--- Source passage ---

_____

15. The above decisions of the Apex Commission virtually clinch the issue insofar as the above objection of the appellant is concerned, because it is not in dispute that the respondents had paid a sum of Rs. 52,000/- to the appellant towards the cost of space booked by them. The space in question was booked by the respondents in May, 1988 and the possession of the same was not delivered to them by the appellant till November, 1992 and on 7th November, 1992 the respondents got served a legal notice on the appellant. The respondents thereafter visited the site also for the purpose of taking over possession of the booked space, but as against the booked space they were offered different space with lesser area by the appellant. In the presence of the above facts, there appears to be ample justification in the request of the respondents, made by them for the refund of their amount which was deposited by them with the appellant while booking the space in question. The District Forum was, therefore, fully justified in ordering for the refund of the amount paid by the respondents.

16. The District Forum, vide impugned order, has awarded interest at the rate of 18% per annum. The award of interest at the above rate is decidedly on the higher side in view of the prevailing conditions, where even the bank rates have been considerably reduced. In our opinion, if the rate of interest is reduced from 18% to 12%, the same would meet the ends of justice. The order of the District Forum, being impugned in the present proceedings, deserves to be modified to the above extent.

_____

--- Input for this task ---

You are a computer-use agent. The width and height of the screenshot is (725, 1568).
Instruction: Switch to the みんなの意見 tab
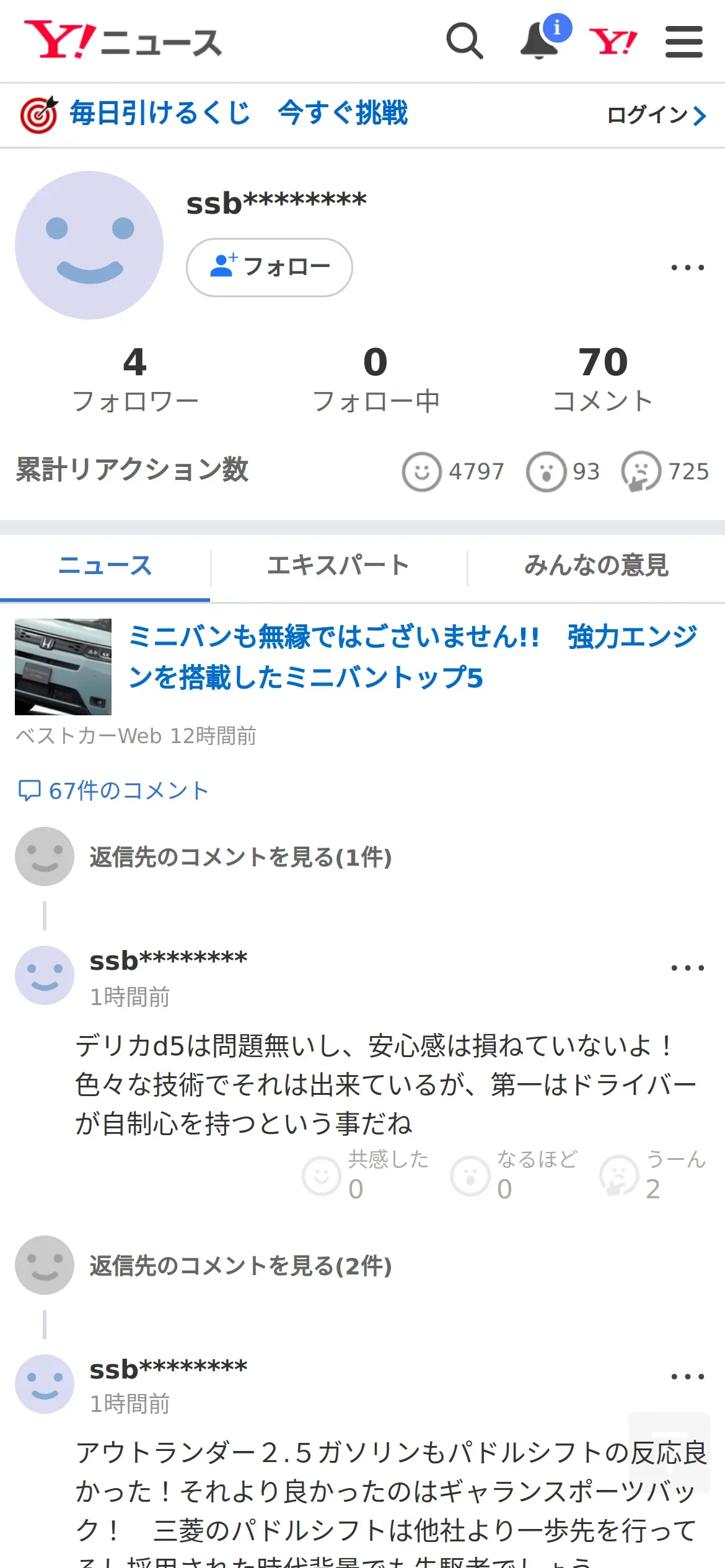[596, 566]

_____

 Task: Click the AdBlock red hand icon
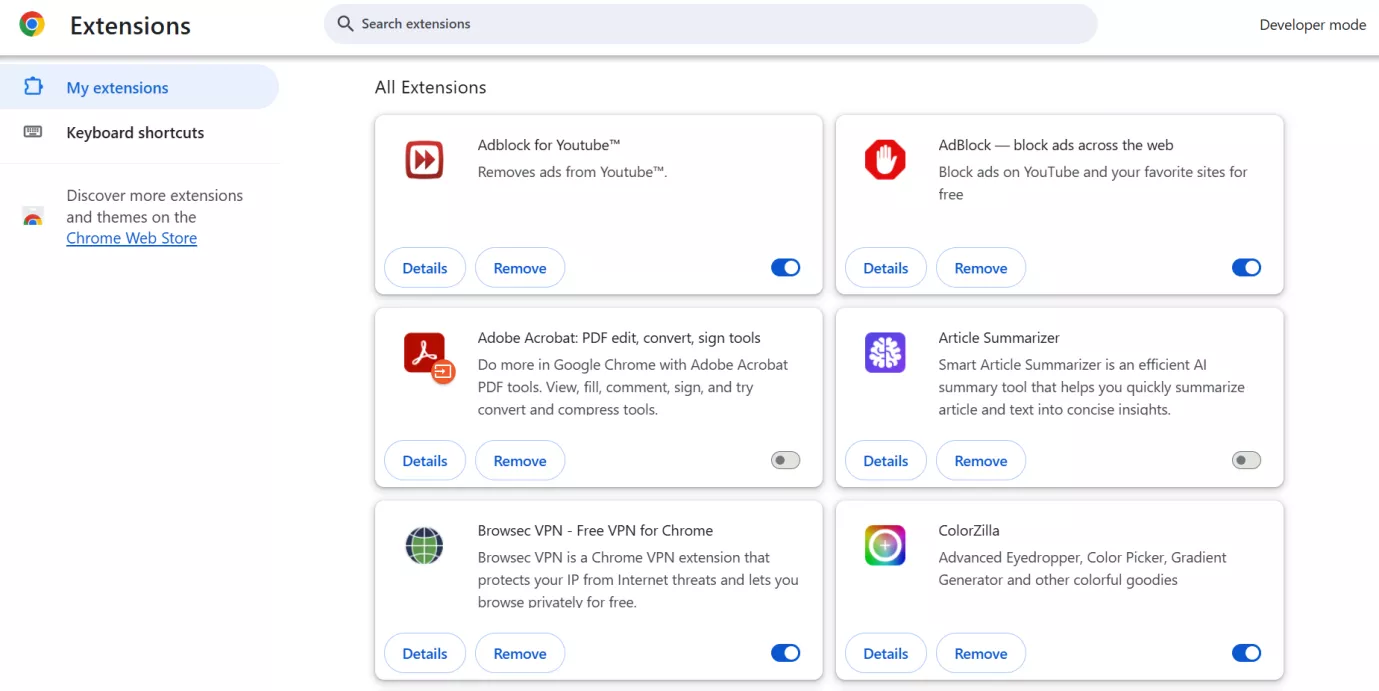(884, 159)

_____

--- Prompt A ---
Reproduce the stretch of the refund ruling from "16. The District" through "the above extent.".
--- Prompt B ---
Count the lines of the records that contain the string "icon", with case counting, and reply with the number alone.

--- Task result A ---
16. The District Forum, vide impugned order, has awarded interest at the rate of 18% per annum. The award of interest at the above rate is decidedly on the higher side in view of the prevailing conditions, where even the bank rates have been considerably reduced. In our opinion, if the rate of interest is reduced from 18% to 12%, the same would meet the ends of justice. The order of the District Forum, being impugned in the present proceedings, deserves to be modified to the above extent.

--- Task result B ---
1